Dataset entries
== Segment start ==

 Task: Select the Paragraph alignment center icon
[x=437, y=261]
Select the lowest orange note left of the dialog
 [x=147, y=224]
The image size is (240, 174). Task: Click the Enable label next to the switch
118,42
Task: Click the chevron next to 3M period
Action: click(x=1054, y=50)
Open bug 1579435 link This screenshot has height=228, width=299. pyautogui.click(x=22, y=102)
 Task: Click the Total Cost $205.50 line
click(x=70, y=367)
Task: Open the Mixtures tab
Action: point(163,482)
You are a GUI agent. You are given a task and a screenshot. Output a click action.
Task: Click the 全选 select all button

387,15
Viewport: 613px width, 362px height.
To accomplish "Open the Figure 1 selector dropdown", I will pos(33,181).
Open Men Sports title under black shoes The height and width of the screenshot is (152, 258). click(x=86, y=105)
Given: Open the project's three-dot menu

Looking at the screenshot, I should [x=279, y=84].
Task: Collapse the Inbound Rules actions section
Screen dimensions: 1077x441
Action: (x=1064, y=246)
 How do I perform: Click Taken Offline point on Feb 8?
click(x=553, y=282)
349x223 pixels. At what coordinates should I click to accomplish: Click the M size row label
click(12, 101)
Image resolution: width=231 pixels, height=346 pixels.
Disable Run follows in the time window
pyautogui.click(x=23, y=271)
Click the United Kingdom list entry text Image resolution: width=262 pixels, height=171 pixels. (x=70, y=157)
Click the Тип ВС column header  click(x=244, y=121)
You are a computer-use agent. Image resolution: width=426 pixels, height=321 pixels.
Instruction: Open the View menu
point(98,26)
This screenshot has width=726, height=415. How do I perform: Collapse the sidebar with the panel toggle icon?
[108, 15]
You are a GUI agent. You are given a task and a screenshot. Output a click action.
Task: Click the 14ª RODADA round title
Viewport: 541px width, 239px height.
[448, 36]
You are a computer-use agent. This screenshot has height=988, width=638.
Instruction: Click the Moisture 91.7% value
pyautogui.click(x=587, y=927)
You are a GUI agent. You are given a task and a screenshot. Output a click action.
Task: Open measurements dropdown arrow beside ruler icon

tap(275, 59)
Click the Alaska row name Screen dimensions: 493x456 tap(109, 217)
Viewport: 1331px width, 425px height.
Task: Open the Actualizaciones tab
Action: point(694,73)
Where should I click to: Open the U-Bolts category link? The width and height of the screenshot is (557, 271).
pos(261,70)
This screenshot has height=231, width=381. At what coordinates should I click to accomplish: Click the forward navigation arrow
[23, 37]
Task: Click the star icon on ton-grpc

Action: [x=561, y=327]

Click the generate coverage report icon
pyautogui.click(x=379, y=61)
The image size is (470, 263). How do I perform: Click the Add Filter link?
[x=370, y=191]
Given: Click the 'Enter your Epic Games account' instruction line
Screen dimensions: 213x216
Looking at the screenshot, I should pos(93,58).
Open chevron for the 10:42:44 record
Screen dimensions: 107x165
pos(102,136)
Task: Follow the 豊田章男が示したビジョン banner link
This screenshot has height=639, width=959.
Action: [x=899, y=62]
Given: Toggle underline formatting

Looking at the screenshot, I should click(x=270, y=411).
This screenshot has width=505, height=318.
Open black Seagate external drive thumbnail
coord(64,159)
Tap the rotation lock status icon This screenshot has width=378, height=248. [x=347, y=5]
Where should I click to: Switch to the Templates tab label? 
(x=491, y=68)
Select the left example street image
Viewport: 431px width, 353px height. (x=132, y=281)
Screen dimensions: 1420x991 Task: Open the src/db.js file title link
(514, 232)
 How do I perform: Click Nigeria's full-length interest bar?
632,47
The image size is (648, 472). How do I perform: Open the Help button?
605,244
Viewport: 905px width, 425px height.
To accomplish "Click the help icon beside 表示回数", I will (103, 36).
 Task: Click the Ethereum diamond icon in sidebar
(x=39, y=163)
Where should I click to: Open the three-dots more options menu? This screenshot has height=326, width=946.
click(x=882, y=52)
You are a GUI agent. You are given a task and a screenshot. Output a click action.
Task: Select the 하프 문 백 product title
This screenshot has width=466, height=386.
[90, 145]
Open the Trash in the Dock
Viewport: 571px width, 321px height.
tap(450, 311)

== Segment end ==

Exercise
Your task is to retype all of the lines above exactly.

Output below
 Task: Select the Paragraph alignment center icon
[x=437, y=261]
Select the lowest orange note left of the dialog
 [x=147, y=224]
The image size is (240, 174). Task: Click the Enable label next to the switch
118,42
Task: Click the chevron next to 3M period
Action: click(x=1054, y=50)
Open bug 1579435 link This screenshot has height=228, width=299. pyautogui.click(x=22, y=102)
 Task: Click the Total Cost $205.50 line
click(x=70, y=367)
Task: Open the Mixtures tab
Action: point(163,482)
You are a GUI agent. You are given a task and a screenshot. Output a click action.
Task: Click the 全选 select all button

387,15
Viewport: 613px width, 362px height.
To accomplish "Open the Figure 1 selector dropdown", I will pos(33,181).
Open Men Sports title under black shoes The height and width of the screenshot is (152, 258). click(x=86, y=105)
Given: Open the project's three-dot menu

Looking at the screenshot, I should [x=279, y=84].
Task: Collapse the Inbound Rules actions section
Screen dimensions: 1077x441
Action: (x=1064, y=246)
 How do I perform: Click Taken Offline point on Feb 8?
click(x=553, y=282)
349x223 pixels. At what coordinates should I click to accomplish: Click the M size row label
click(12, 101)
Image resolution: width=231 pixels, height=346 pixels.
Disable Run follows in the time window
pyautogui.click(x=23, y=271)
Click the United Kingdom list entry text Image resolution: width=262 pixels, height=171 pixels. (x=70, y=157)
Click the Тип ВС column header  click(x=244, y=121)
You are a computer-use agent. Image resolution: width=426 pixels, height=321 pixels.
Instruction: Open the View menu
point(98,26)
This screenshot has width=726, height=415. How do I perform: Collapse the sidebar with the panel toggle icon?
[108, 15]
You are a GUI agent. You are given a task and a screenshot. Output a click action.
Task: Click the 14ª RODADA round title
Viewport: 541px width, 239px height.
[448, 36]
You are a computer-use agent. This screenshot has height=988, width=638.
Instruction: Click the Moisture 91.7% value
pyautogui.click(x=587, y=927)
You are a GUI agent. You are given a task and a screenshot. Output a click action.
Task: Open measurements dropdown arrow beside ruler icon

tap(275, 59)
Click the Alaska row name Screen dimensions: 493x456 tap(109, 217)
Viewport: 1331px width, 425px height.
Task: Open the Actualizaciones tab
Action: point(694,73)
Where should I click to: Open the U-Bolts category link? The width and height of the screenshot is (557, 271).
pos(261,70)
This screenshot has height=231, width=381. At what coordinates should I click to accomplish: Click the forward navigation arrow
[23, 37]
Task: Click the star icon on ton-grpc

Action: [x=561, y=327]

Click the generate coverage report icon
pyautogui.click(x=379, y=61)
The image size is (470, 263). How do I perform: Click the Add Filter link?
[x=370, y=191]
Given: Click the 'Enter your Epic Games account' instruction line
Screen dimensions: 213x216
Looking at the screenshot, I should pos(93,58).
Open chevron for the 10:42:44 record
Screen dimensions: 107x165
pos(102,136)
Task: Follow the 豊田章男が示したビジョン banner link
This screenshot has height=639, width=959.
Action: [x=899, y=62]
Given: Toggle underline formatting

Looking at the screenshot, I should click(x=270, y=411).
This screenshot has width=505, height=318.
Open black Seagate external drive thumbnail
coord(64,159)
Tap the rotation lock status icon This screenshot has width=378, height=248. [x=347, y=5]
Where should I click to: Switch to the Templates tab label? 
(x=491, y=68)
Select the left example street image
Viewport: 431px width, 353px height. (x=132, y=281)
Screen dimensions: 1420x991 Task: Open the src/db.js file title link
(514, 232)
 How do I perform: Click Nigeria's full-length interest bar?
632,47
The image size is (648, 472). How do I perform: Open the Help button?
605,244
Viewport: 905px width, 425px height.
To accomplish "Click the help icon beside 表示回数", I will (103, 36).
 Task: Click the Ethereum diamond icon in sidebar
(x=39, y=163)
Where should I click to: Open the three-dots more options menu? This screenshot has height=326, width=946.
click(x=882, y=52)
You are a GUI agent. You are given a task and a screenshot. Output a click action.
Task: Select the 하프 문 백 product title
This screenshot has width=466, height=386.
[90, 145]
Open the Trash in the Dock
Viewport: 571px width, 321px height.
tap(450, 311)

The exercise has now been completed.